Sujet : Re: Baby X is bor nagain
De : 643-408-1753 (at) *nospam* kylheku.com (Kaz Kylheku)
Groupes : comp.lang.cDate : 03. Jul 2024, 02:47:26
Autres entêtes
Organisation : A noiseless patient Spider
Message-ID : <20240702173023.907@kylheku.com>
References : 1 2 3 4 5 6 7 8 9 10 11 12 13 14 15 16 17 18 19 20 21 22 23
User-Agent : slrn/pre1.0.4-9 (Linux)
On 2024-07-03, bart <
bc@freeuk.com> wrote:
I really, really don't remember. I've tinkered with Linux every so often
for 20, maybe 25 years. You used to be able to order a job-lot of CDs
with different versions. Few did much.
Every major distro I've ever used going back ti 1995 made it optional
to install just about everything, including the compiler suite.
A very popular desktop distro is Ubuntu. GCC is not a base package in
Ubuntu.
Then there were various ones I tried under Virtual Box. All had gcc.

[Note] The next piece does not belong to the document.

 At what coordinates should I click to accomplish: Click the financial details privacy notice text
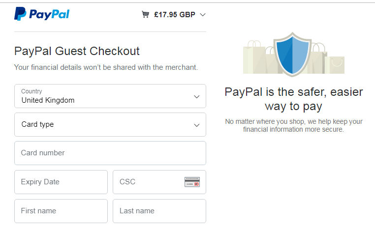click(106, 67)
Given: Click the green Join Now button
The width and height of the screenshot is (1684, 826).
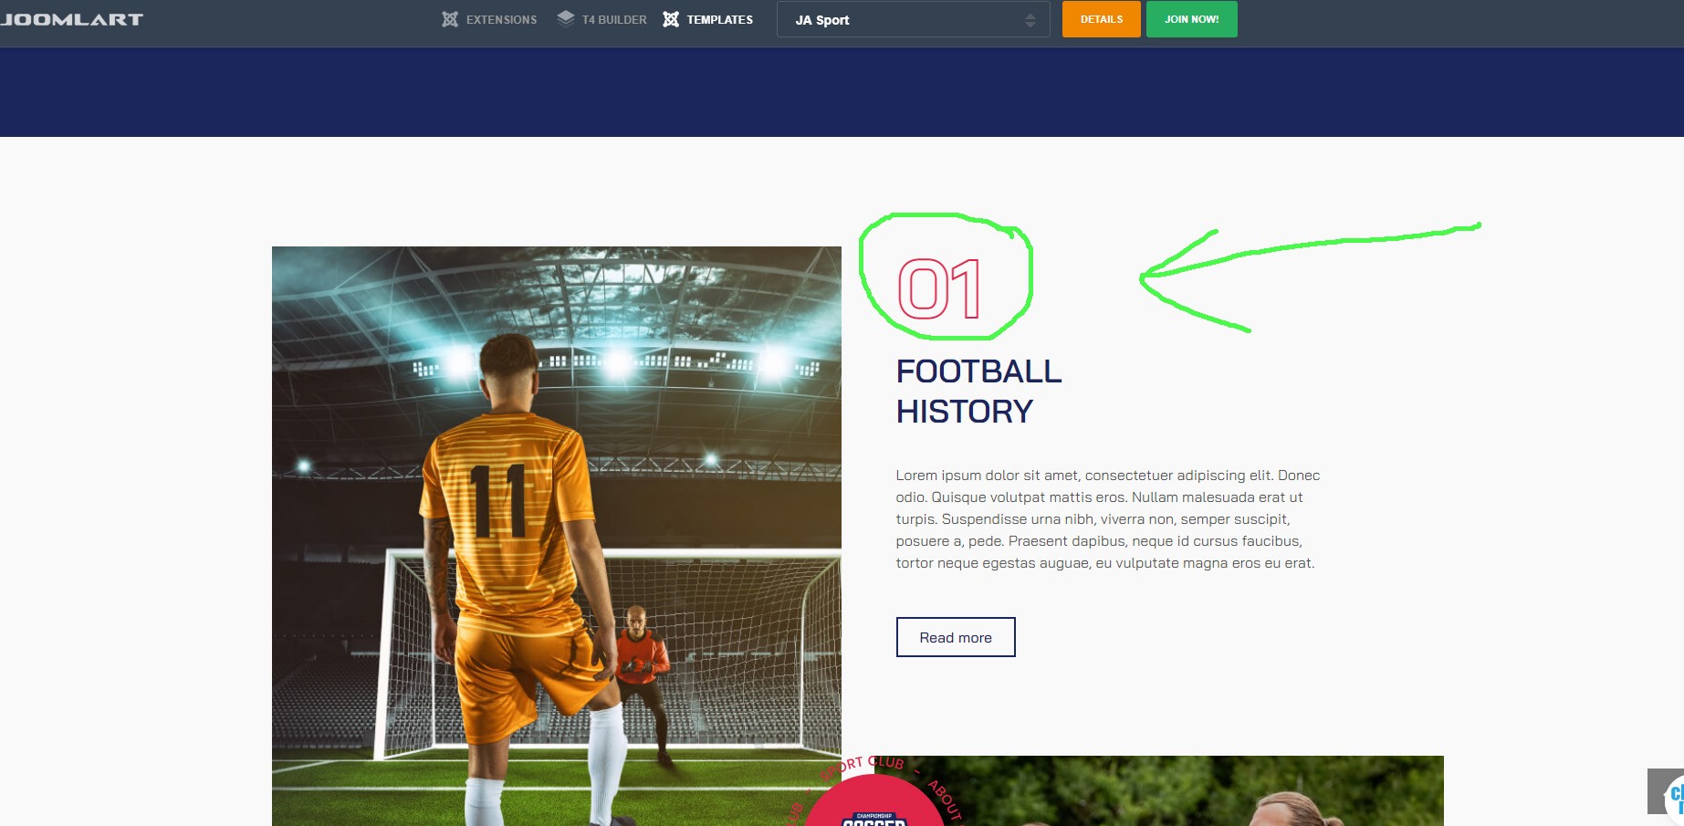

You might have been using some ready-to-run preinstalled Virtual Box
appliances, where someone already did the package selection for you and
included the dev tools.
If you have a program that uses a C compiler at run time, you will
have to ask the user to install one.
(If you make it work with something small like tcc, that would be
practical to bundle with your program in a self-contained way.
Doing that with GCC will bloat up your package.)
I 100% agree with you about the horrible compiler bloat.
It's like GCC is pregnant with octuplets: Two database engines (a boy
and a girl), a CAD suite, three operating system kernels, an office
productivity suite, ...
GCC doesn't produce much better code than it did 25 years ago,
and good luck running today's GCC on a machine from back then.
How you write your C still matters today, in spite of all the bloat.
I'e been using this snippet as a "litmus test" for decades:
void insert_before(node *succ, node *ins)
{
ins->prev = succ->prev;
ins->next = succ;
succ->prev->next = ins;
succ->prev = ins;
}
GCC today generates the same code as some 28 years ago, and
just like 28 years ago, you can shave an instruction off
the target code using:
void insert_before(node *succ, node *ins)
{
node *pred = succ->prev;
ins->prev = pred;
ins->next = succ;
pred->next = ins;
succ->prev = ins;
}
For all the bloat and slow compilation, how you code still
matters, and decades-old tricks are still relevant.